7.1.1 Introduction

Selon l'art. 53c) CBE, les méthodes de traitement chirurgical ou thérapeutique du corps humain ou animal et les méthodes de diagnostic appliquées au corps humain ou animal ("méthodes de traitement médical") sont exclues de la brevetabilité ; cette disposition ne s'applique pas aux produits, notamment aux substances ou compositions, pour la mise en œuvre d'une de ces méthodes.

Selon l'art. 54(4) CBE (ancien art. 54(5) CBE 1973), les dispositions générales relatives à la nouveauté – ne s'opposent pas à la brevetabilité, pour une utilisation dans un des procédés (méthodes) visés à l'art. 53c) CBE (ancien art. 52(4) CBE 1973), de substances ou de compositions faisant partie de l'état de la technique, si une telle utilisation n'est pas contenue elle-même dans l'état de la technique. Cette disposition introduit, outre le concept général de nouveauté pour des substances et des compositions utilisées pour les méthodes de traitement chirurgical et thérapeutique ou pour les méthodes de diagnostic appliquées au corps humain ou animal, un concept de nouveauté particulier, inconnu dans d'autres domaines de la technique (T 128/82, JO 1984, 164).

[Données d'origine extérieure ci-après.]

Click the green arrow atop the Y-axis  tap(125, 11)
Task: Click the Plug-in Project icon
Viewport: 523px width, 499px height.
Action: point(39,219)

En ce qui concerne le nouvel art. 54(4) CBE, qui correspond à l'ancien art. 54(5) CBE 1973, aucune modification fondamentale n'était envisagée. Les dispositions de cet article visent la première indication médicale d'une substance ou composition déjà connue en tant que telle (G 2/08, JO 2010, 456). Soit un produit utilisé pour la mise en œuvre d'une méthode selon l'art. 53c) CBE est nouveau en tant que tel et peut faire l'objet d'une revendication de produit en vertu de la deuxième phrase dudit article, soit un produit (une substance ou une composition) est déjà connu en tant que tel, mais peut néanmoins bénéficier d'une protection par brevet pour autant que, conformément à l'art. 54(4) CBE, il n'a pas encore été utilisé pour la mise en œuvre d'une méthode au titre de l'art. 53c), première phrase CBE. Cette première indication médicale d'une substance ou composition connue fait normalement l'objet de revendications générales de vaste portée, ayant la forme de revendications de produit limitées à une application spécifique. Dans la décision G 6/83 (JO 1985, 67), la Grande Chambre de recours a fait observer que l'inventeur d'une première indication médicale peut obtenir une protection de la substance liée à son utilisation médicale pour des substances ou compositions connues sans être limité à des substances ou compositions préparées dans une forme appropriée en vue d'une application thérapeutique déterminée. Il bénéficie ainsi d'une protection très large.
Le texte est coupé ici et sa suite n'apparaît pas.